Un marchand qui participe activement au Black Friday, multiplie son CA par 4 pendant la période (une semaine). Il réalise donc 10 % de son CA annuel sur quelques jours. Aux Etats-Unis et en Angleterre, les commerçants multiplient par 10. Les Français ont donc encore des marges de progression.
Au total, les opérations promotionnelles du mois de novembre (Black Friday et Cyber Monday inclus), vont représenter cette année, selon le syndicat des acteurs de la vente en ligne, la Fevad, 19 milliards d’euros de chiffre d’affaires. C’est 13,8 % de plus sur un an. Et 20 % des ventes annuelles sur Internet.
L’avantage du Black Friday est qu’il n’est pas encadré par la loi. Il démarre de plus en plus tôt et dure désormais presque une semaine.
Phénomène intéressant pour le e-commercants, lors des soldes le panier moyen des Français augmente. A Noël, c’est l’inverse le panier moyen baisse. Quand on achète pour soi, on dépense plus que lorsque l’on achète pour faire des cadeaux aux autres.
Lors de Black Friday, on constate que le panier monte fortement. Donc ce n’est pas encore vraiment le départ de la période des achats de Noël, contrairement à ce qu’il se dit souvent.
Q. Entre Alibaba et Amazon, reste-t il une place pour les e-commerçants français ?
Marc Schillaci : Amazon c’est plus de 40 % du business aux Etats-Unis, mais seulement 10 % en France. Les grands acteurs du e-commerce, CDiscount, La Redoute, Vente Privée, ont su prendre une belle part de marché. Il reste aussi de la place pour les PME également.
Q. Quelle est la bonne stratégie pour elle ?
Marc Schillaci : Sur Internet, il faut être partout à la fois, avec les meilleurs produits. Ne pas faire de place de marché est donc impossible. Certes cela coûte cher, une quinzaine de points, quel que soit le volume des ventes.
Comme le marketing de ces places leur coûte environ la moitié, elle gagne entre 5 et 7 % des ventes.
Si le marchand est bon, il doit pouvoir arriver à un coût marketing équivalent de 5 à 7 points.
À l’inverse, s’il n’est pas bon, cela va lui coûter 20 %, au début. Dans ce cas, il vaut mieux passer par une place de marché dans un premier temps pour amener les clients sur votre site, puis les fidéliser par des opérations marketing.

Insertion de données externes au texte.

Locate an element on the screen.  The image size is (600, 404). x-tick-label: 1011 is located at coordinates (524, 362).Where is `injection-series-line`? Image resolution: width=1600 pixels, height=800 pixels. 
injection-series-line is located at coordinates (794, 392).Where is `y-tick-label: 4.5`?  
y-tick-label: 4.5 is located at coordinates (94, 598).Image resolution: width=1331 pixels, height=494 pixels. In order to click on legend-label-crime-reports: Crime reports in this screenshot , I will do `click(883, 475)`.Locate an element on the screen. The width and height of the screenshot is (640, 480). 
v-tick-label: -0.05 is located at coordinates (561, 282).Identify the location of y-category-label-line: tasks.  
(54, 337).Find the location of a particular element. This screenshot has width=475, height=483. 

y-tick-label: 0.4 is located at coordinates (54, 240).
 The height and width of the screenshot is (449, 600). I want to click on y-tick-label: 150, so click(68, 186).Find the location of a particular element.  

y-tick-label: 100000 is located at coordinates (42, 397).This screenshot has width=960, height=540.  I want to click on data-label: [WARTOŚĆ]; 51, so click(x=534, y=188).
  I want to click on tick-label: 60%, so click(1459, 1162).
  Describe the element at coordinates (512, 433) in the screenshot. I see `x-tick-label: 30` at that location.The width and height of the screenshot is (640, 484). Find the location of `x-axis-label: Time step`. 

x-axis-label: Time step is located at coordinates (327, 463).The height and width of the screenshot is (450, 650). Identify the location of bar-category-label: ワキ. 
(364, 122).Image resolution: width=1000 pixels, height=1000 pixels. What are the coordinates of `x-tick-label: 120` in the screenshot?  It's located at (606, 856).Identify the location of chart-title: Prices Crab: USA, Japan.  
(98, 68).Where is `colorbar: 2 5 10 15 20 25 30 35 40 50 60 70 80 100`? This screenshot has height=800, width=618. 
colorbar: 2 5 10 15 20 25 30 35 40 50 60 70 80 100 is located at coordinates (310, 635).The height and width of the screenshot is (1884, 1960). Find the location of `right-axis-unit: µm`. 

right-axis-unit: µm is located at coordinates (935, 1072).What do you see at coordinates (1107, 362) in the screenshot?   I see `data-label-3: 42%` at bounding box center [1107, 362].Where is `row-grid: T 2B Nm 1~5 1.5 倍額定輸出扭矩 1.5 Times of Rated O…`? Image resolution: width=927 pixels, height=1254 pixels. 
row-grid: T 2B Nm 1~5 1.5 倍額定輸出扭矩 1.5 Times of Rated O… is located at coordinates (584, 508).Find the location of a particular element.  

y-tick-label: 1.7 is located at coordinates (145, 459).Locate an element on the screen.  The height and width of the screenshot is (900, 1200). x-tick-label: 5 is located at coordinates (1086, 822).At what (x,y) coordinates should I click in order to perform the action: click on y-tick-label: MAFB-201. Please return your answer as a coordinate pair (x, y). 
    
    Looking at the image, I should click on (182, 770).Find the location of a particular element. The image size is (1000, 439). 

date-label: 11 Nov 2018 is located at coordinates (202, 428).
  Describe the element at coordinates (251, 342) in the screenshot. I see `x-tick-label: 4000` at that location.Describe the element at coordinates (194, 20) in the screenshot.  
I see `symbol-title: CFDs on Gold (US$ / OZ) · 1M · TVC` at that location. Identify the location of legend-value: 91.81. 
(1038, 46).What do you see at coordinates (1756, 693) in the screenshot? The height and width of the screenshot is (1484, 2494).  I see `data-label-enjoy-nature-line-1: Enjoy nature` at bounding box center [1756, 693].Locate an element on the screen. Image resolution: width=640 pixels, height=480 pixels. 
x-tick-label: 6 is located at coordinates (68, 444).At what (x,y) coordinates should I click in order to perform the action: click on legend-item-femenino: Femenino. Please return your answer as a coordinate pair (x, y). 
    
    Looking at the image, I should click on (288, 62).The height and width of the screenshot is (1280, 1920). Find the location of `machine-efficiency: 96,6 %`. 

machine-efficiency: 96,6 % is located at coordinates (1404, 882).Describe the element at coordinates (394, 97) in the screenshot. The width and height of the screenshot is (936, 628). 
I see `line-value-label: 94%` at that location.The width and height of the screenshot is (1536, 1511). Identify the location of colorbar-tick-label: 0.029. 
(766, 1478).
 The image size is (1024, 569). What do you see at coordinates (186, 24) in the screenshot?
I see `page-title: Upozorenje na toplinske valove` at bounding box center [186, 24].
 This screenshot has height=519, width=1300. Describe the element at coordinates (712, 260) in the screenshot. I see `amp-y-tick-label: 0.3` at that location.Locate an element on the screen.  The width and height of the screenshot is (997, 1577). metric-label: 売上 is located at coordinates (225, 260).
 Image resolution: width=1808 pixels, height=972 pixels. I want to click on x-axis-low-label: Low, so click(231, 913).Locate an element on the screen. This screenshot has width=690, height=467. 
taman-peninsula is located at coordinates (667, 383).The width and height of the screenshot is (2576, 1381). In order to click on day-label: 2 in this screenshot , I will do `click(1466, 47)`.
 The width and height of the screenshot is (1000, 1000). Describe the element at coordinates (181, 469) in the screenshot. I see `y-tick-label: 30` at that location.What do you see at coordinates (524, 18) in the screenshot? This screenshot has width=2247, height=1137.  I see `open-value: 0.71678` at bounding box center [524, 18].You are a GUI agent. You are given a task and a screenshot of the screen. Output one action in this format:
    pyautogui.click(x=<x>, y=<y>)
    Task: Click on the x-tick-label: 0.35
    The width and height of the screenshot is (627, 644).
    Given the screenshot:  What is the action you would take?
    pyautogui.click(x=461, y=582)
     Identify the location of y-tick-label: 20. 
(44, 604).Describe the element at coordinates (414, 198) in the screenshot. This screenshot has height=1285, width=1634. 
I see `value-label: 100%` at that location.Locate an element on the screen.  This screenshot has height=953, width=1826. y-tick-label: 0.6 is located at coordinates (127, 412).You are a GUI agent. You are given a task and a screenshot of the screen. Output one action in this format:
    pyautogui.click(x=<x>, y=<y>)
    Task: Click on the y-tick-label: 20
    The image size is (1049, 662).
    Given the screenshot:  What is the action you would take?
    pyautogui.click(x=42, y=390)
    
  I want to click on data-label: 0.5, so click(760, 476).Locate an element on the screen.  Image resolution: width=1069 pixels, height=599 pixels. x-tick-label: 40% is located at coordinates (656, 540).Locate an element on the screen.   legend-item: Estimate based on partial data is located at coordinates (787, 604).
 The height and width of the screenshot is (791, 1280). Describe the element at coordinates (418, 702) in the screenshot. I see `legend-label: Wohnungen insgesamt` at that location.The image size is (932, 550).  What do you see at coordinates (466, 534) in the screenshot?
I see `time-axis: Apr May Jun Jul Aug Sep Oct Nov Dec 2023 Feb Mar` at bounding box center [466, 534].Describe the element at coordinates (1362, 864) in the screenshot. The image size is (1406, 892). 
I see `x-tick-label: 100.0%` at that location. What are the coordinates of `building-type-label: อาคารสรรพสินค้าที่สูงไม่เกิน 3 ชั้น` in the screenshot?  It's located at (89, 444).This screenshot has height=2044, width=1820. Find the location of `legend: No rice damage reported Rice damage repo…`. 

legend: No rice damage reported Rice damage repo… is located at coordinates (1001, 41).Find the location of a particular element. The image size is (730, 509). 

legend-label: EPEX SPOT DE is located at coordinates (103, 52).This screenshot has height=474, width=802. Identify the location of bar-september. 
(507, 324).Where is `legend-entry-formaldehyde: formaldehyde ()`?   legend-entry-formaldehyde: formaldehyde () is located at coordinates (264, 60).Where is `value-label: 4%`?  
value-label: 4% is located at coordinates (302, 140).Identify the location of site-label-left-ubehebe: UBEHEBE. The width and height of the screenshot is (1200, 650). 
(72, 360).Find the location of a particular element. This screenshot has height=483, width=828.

Faire un site de e-commerce qui réalise autour de 200 000 euros de chiffre d’affaires coûte entre 2 et 7 % des ventes, soit quelques dizaines de milliers d’euros. Au-delà, il faut que le patron prenne conscience de l’importance d’intégrer une stratégie digitale dans son commerce. Il faut surtout qu’il aime cela. Pour faire la différence face à Amazon, il faut que les commerçants partagent leur passion et leur expertise.
Q. Quels sont les freins au e-commerce en France ?
Marc Schillaci : Les petites entreprises redoutent avant tout les coûts et les bugs d’infrastructure. Elles cherchent avant tout la fiabilité technique surtout lors des pics de consultation comme lors du Black Friday, par exemple. Le piratage des paiements en ligne ou des données est une vraie crainte même si cela ne représente qu’une infime partie des transactions, notamment depuis la mise en place du système 3D secure (validation par sms de l’achat). Le nouveau règlement sur la protection des données (RGPD) impose aussi aujourd’hui d’être très rigoureux sur la qualité des infrastructures pour ne pas risquer un pillage des données.
Q. Les consommateurs doivent-ils être réassurés ?
Marc Schillaci : Bien sûr. Un chiffre est éclairant : 60 % des clients sont des clients fidèles qui connaissent déjà le site sur lequel ils commandent. Ils ont déjà pu apprécier la fiabilité de la logistique, la politique des retours. C’est d’autant plus important si vous commandez vos achats pour Noël. La confiance est essentielle dans le e-commerce.
Pour les sites, le véritable enjeu et d’être prêt et de ne pas décevoir les clients, notamment lors des grosses opérations comme le Black Friday. Il faut assurer la logistique d’envoi et surtout de retour. Les usages des retours varient en fonction des pays. En France, les clients renvoient deux fois moins leurs achats que les Allemands. Ces derniers commandent toujours plusieurs tailles du même produit, essayent et les renvoient ensuite.